大川商工会議所青年部(福岡県・大川YEG)は7月28日、〝木工の街大川〟をアピールするため、滋賀県琵琶湖で開催された「鳥人間コンテスト」に出場した。同YEGが総力を結集して製作した「木のきもち号」は、そのきれいな流線形をした両翼や組子の尾翼など、機体の至るところに木工技術が生かされ、他の出場チームからも感嘆の声が漏れるほど注目を集めた。

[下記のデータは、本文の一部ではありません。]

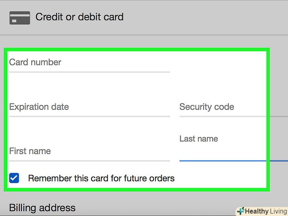Click the green cross Healthy Living icon
Viewport: 288px width, 216px height.
pyautogui.click(x=240, y=211)
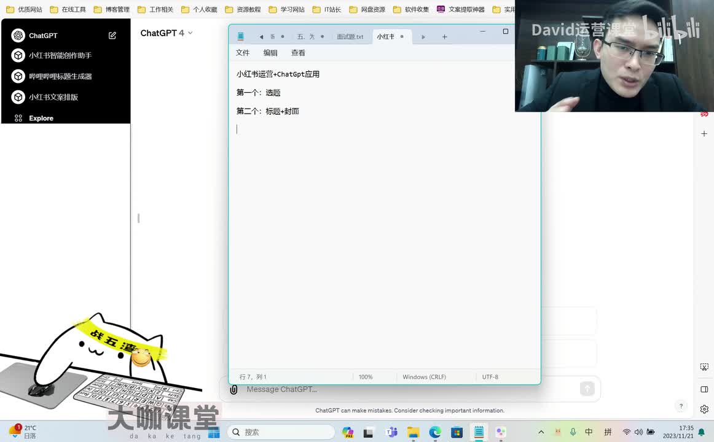Open Microsoft Edge from the taskbar

coord(435,432)
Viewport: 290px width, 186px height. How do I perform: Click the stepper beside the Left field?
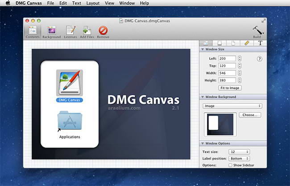[x=240, y=59]
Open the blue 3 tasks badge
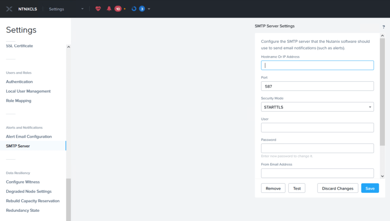The width and height of the screenshot is (390, 221). [142, 9]
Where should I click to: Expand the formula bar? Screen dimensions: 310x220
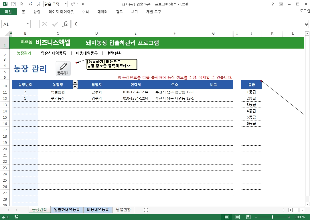point(307,24)
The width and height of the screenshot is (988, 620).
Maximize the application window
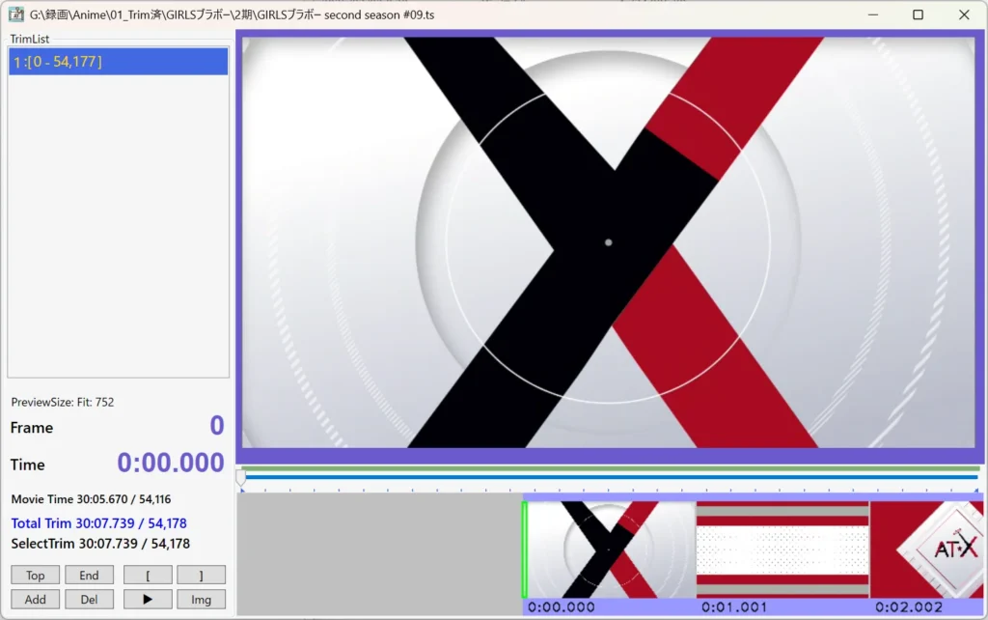(918, 14)
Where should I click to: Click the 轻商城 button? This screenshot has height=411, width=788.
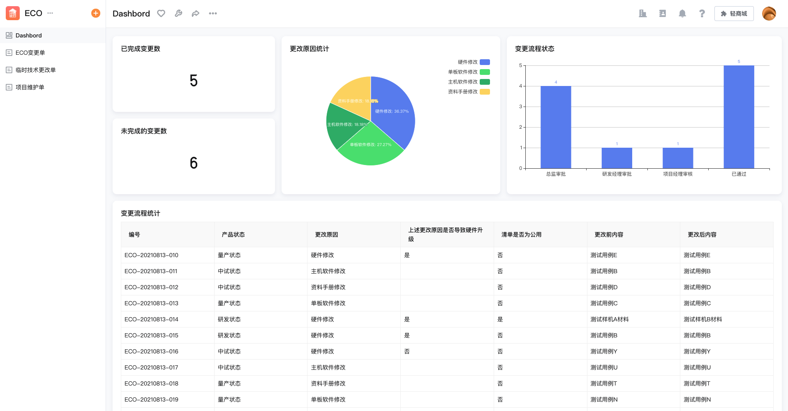tap(734, 14)
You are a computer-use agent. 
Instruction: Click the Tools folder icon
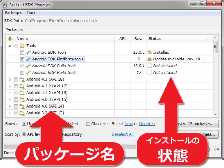pos(22,46)
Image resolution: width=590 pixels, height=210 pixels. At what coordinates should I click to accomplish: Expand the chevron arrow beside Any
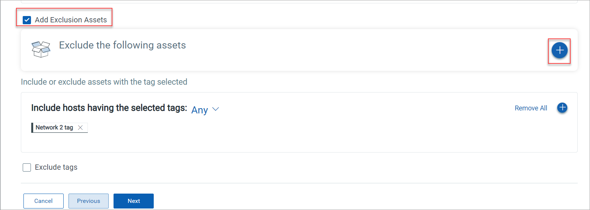point(216,109)
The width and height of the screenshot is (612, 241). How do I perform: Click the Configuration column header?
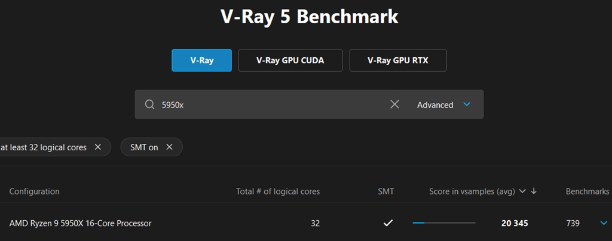[x=34, y=191]
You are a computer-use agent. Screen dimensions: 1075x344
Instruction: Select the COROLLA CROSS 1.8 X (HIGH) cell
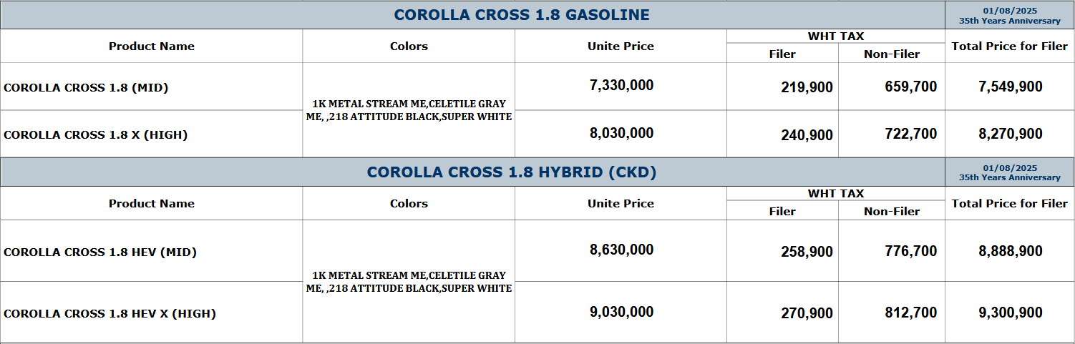click(x=95, y=134)
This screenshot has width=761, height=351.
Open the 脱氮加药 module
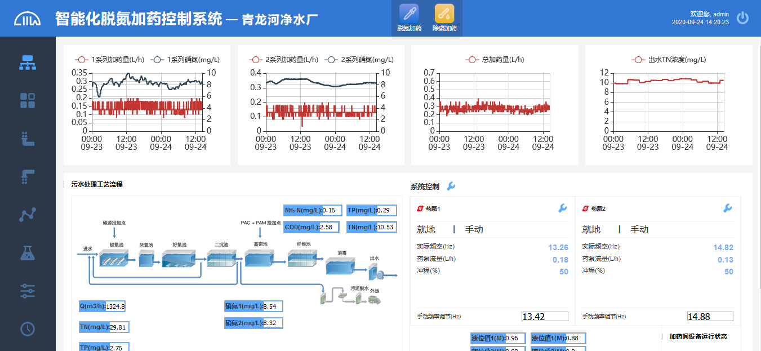(x=409, y=18)
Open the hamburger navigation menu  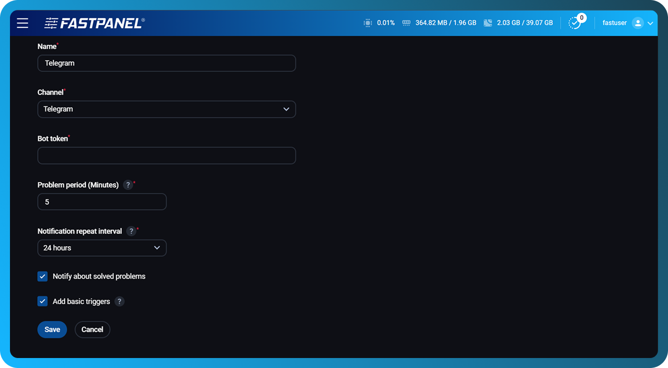coord(22,23)
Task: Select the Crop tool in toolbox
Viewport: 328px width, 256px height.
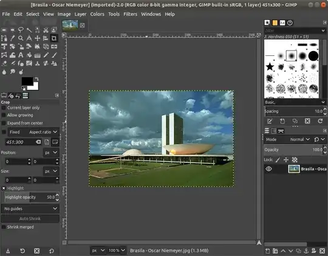Action: [54, 38]
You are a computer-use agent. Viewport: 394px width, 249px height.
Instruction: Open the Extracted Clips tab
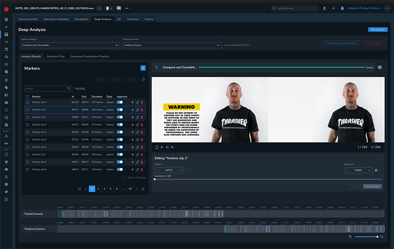56,56

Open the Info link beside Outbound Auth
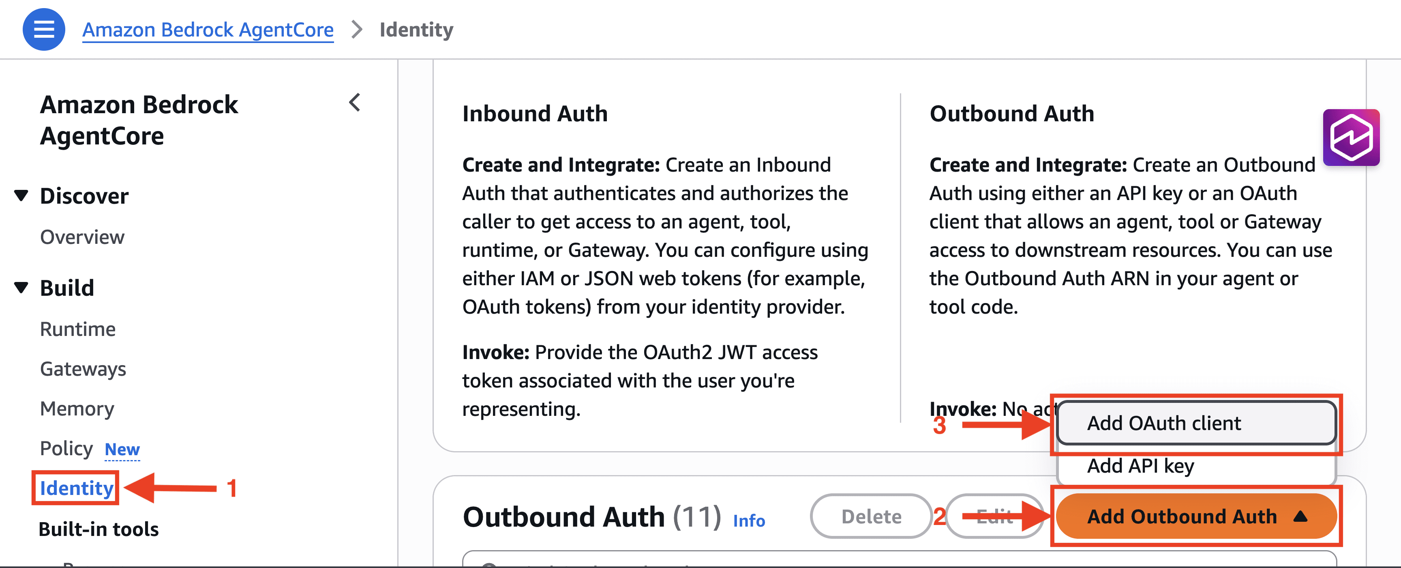748,520
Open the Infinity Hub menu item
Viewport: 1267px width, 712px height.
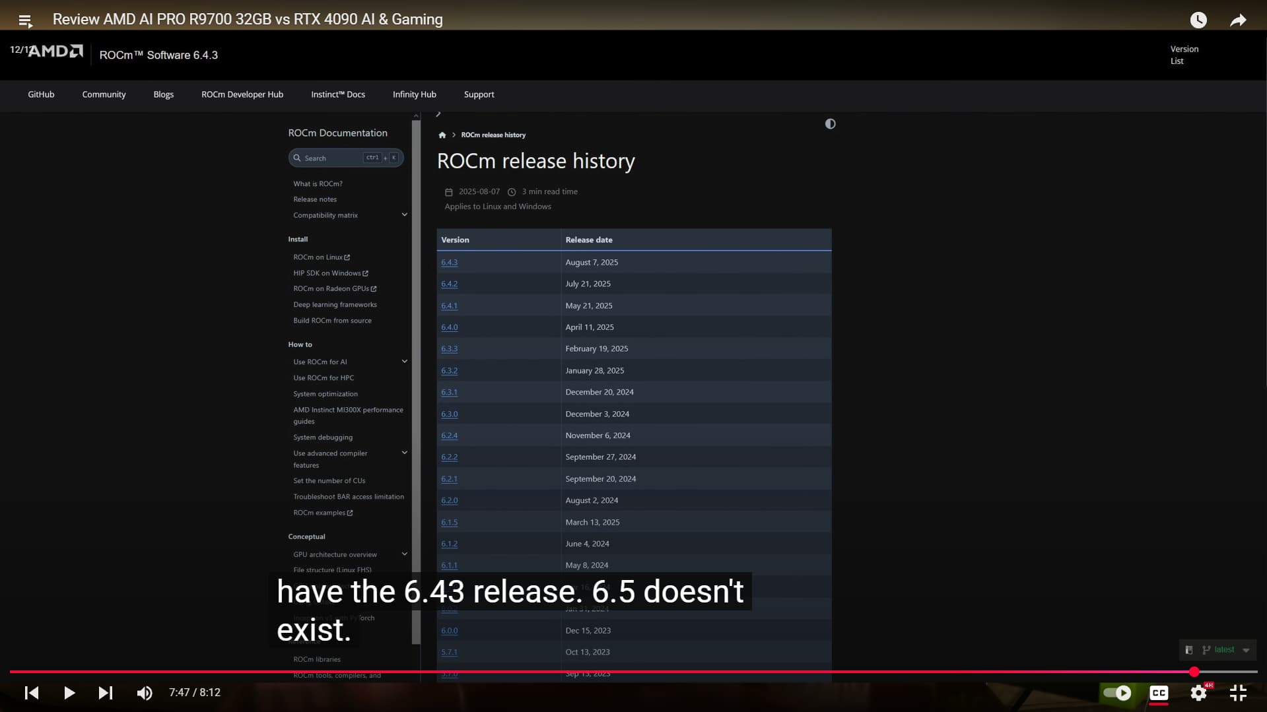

大川市の木工の歴史は今から480年ほど前にさかのぼる。同市内を流れる筑後川は、その昔、水上交通の要衝地であり周辺には多くの船大工が住んでいた。その船大工の技術を生かして指物(さしもの=釘などを使わず木と木を組み合わせてつくった調度品や建具)をつくったことが始まりといわれる。
今回の取り組みは、今年1月に始まった。親会(大川商工会議所)や地元木工関係団体のほか、知事や市長などからも出場要請があったことから申し込みを行い、4月に出場が決定。その後平日の夜と土・日曜日を使い、約3カ月間で「木のきもち号」を製作した。同YEGは過去に2度出場した経験があり、当時の設計図が参考になったという。
当日は台風12号の影響でスタートが30分ほど繰り上がった。天候は曇り、湖上のやぐら上はゆるやかな追い風と飛行にはやや不利な状況の中、この日のために体重を72キログラムから57キログラムに減量したパイロットの近藤将隆さんは、応援に駆け付けた同市倉重良一市長や同所津村洋一郎会頭、YEGメンバー、家族などの大声援を受け、9時35分、飛び立った。
同YEGで鳥人間実行委員長を務めた津崎繕幸さんは「存分にアピールできた。応援していただいた全ての人に感謝したい」と述べた。また同YEG平成30年度会長の田中雅博さんは「メンバー59人の結束が高まった。この挑戦は大きな財産になる」とこの取り組みを評価した。当日の様子は8月29日、日本テレビ系列で19時より放映予定。また、「木のきもち号」は10月6~8日開催の大川木工まつりで展示される。